# Quoted passage
○ ○ ○ ○ ○

TV

The Hell Houses We Will Not Leave

What does this Pandemic-Meets-Election-Meets-Halloween Moment Feel like if not like our Greatest Fears Strewn Across the Front Yard?

Sarah Condon / 10.29.20

Hell Houses were a natural part of the Southern landscape when I was growing up. If you are not familiar with them, they appear in October alongside other haunted house experiences, only this one has a religious agenda. They aim to scare the hell out of you.

As you mosey through each room you will meet characters who have made bad “choices.” Who you have sex with, how much you have sex, and when you start having sex make for great Hell House foyers. Sex is hot in hell houses, I do not make the rules. Suicide often makes a whimsical appearance. And even dancing (¡escandalosa!) is identified as a “sin” people have committed who will be burning in hell. If all of this sounds traumatizing, that’s because it is.

Flash forward to college. I began my journey into higher education at a small liberal arts school in Santa Fe, New Mexico. And boy howdy, did we put the liberal in liberal. Initially, I was thrilled to be there. We could say whatever, do whatever, and pierce whatever. Anything went.

Except Christianity. I was one of a handful of people who identified with it, and most of my friends wrote it off as a casualty of my geographical origins. I was the only student from Mississippi, and so it made sense that I would be one of the few people who talked incessantly about God.

So when the theatre department wanted to do a kind of satire on the classic Hell House experience, I was the first to sign up. I saw this as a moment to address the harm that had been done in the name of Jesus. What could this kind of Hell House look like, I wondered?

At our first meeting, the self-proclaimed fearless leader took the stage. He was a dashing young man with a passion in his eyes. My 18-year-old self thought, “This guy is brilliant,” before he even said one word.

Like a young, scraggly Ethan Hawke he stood proudly in front of us and started by proclaiming: “Hear me out! We should open with a Catholic priest having sex!”

I got up and left the room. I suppose my Christian witness is never as strong as I think it is going to be.

○ ○ ○ ○ ○

# Records from a dataset
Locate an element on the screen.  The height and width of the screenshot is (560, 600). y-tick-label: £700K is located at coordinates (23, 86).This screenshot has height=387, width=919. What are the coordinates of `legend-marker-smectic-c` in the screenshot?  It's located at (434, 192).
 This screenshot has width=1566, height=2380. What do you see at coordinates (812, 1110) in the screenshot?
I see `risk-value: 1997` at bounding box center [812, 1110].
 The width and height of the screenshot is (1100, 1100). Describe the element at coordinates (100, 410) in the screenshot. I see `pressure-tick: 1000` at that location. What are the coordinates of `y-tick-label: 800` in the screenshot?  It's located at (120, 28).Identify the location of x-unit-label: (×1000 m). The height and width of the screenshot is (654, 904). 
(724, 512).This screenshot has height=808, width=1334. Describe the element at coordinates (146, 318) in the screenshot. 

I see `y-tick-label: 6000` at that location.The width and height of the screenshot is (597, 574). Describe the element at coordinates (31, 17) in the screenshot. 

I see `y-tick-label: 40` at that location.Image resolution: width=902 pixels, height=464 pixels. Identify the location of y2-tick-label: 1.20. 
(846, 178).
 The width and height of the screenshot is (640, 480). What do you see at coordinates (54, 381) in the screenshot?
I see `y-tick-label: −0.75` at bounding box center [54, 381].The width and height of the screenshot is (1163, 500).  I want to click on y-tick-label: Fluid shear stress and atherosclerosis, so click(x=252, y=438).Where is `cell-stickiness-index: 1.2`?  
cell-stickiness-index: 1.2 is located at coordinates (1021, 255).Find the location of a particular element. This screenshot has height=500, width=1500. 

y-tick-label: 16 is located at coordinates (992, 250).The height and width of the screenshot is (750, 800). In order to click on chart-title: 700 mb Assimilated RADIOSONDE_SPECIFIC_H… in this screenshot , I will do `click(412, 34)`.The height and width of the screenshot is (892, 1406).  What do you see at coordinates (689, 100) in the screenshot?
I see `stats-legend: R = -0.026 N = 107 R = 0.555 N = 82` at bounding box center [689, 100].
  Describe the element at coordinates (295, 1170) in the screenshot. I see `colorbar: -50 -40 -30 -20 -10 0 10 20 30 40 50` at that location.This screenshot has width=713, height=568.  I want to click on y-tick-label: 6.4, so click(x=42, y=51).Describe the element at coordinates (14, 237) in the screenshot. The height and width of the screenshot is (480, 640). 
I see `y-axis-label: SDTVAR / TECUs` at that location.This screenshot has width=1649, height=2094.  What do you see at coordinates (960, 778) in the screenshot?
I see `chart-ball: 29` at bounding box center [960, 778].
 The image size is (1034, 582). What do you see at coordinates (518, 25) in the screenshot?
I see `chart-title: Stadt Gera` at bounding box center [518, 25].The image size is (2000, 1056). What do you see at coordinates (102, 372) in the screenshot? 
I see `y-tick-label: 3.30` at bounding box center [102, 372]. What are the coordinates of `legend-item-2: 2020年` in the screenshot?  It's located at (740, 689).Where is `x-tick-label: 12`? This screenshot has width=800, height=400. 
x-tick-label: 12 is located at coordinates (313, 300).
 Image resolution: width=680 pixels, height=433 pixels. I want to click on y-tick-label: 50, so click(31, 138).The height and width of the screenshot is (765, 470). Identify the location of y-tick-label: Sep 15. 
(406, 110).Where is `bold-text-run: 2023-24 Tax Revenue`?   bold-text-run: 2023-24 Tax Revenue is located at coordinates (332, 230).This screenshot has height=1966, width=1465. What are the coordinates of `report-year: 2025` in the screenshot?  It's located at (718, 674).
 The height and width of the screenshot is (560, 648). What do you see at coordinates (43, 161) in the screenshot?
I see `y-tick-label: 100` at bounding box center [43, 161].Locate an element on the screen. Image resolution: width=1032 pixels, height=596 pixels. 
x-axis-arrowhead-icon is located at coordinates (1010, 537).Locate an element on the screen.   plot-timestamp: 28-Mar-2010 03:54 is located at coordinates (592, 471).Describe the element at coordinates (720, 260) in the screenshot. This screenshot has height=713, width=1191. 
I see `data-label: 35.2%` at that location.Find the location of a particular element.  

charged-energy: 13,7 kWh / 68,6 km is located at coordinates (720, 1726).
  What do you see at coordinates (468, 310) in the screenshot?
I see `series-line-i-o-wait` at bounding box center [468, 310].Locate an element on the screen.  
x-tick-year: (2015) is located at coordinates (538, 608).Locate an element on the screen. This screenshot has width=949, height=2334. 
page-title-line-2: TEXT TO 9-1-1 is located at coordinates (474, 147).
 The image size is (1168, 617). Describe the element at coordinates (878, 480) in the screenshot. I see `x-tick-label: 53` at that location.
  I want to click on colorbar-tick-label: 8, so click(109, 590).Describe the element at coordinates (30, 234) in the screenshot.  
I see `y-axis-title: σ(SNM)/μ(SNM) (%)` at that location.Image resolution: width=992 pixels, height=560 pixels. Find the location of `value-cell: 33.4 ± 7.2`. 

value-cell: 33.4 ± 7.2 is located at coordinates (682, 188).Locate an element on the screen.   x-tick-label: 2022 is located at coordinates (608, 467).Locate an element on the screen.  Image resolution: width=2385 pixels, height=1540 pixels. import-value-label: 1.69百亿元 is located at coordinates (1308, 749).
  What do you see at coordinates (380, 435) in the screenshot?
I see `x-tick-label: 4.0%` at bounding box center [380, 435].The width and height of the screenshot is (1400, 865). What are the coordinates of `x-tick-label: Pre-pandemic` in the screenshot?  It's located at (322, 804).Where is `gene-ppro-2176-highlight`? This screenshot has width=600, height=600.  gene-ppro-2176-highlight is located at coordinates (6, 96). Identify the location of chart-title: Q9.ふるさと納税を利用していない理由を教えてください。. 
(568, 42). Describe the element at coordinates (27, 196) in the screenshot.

○ ○ ○ ○ ○

# Task requirements
(a) In the Hell Houses essay, in which city and state was the small liberal arts school where the writer started college?
(b) Pick up the Hell Houses essay after its final sentence and keep writing.
The records have nothing to do with the Hell Houses essay.

# Responses
(a) Santa Fe, New Mexico.

(b)
It turns out, hell is scary as hell regardless of how liberal or conservative you happen to be. It is full of poorly lit rooms and people suffering. It is a painting of our worst nightmares come to life. But mostly, it is a place where we can live out our rage against the people we have deemed to be worthy of it.

I wake up many mornings these days wondering if we are all in a kind of Hell House. Mercy and joy are in short supply. And rage is our autopilot. My neighborhood chat groups are full of angry posts about people stealing political signs. Admittedly, it does seem appropriate to see campaign advertisement alongside Halloween skeletons and tombstones. What does this pandemic-meets-election-meets-Halloween moment feel like if not like our greatest fears strewn across the front yard?

There will be an aftermath of the election regardless of who wins. And it will be devastating in one direction or another. Because when all of our hopes have been dashed and all of our promises broken we are only left with singular rage.

Since the world seems terrifying enough, it should come as no surprise that I am not much for scary movies. But The Haunting of Bly Manor has captivated me. For several episodes I have watched as these complicated and conflicted characters navigate their own kind of inescapable hell house. Some people cannot seem to leave, and others live in fear of gracing the doorstep. It feels as though the house will strip away every identity a person holds dear until they are only left as faceless, nameless embodiments of rage.

Towards the end of the series we come to know why. Centuries ago, a woman named Viola lay dying at Bly Manor. The scene is bleak. Her attentive husband and sister are there. Her child is in the adjacent room. A priest has come to offer her last rites.

He begs her to whisper a verse from John’s Gospel back to him: “I go and prepare a place for you.” As priests are called to do, he is offering her more than just comfort on her death bed. He is offering her the reassurance of heaven.

But Viola rejects him. She responds, “No. I do not go. Tell your God I do not go.”

When Viola dies, she gets her wish. Not only does she never leave Bly Manor, but for centuries to come she brings other poor souls into the hell house of her own making.

I watched The Haunting of Bly Manor desperate to understand the ghosts and fears that the characters endure. How striking that this hellish house began with a woman who rejected the mercy of God at her death bed, many, many years ago. It’s weird how Christianity finds its way into horror movies and hell houses, secular and religious alike.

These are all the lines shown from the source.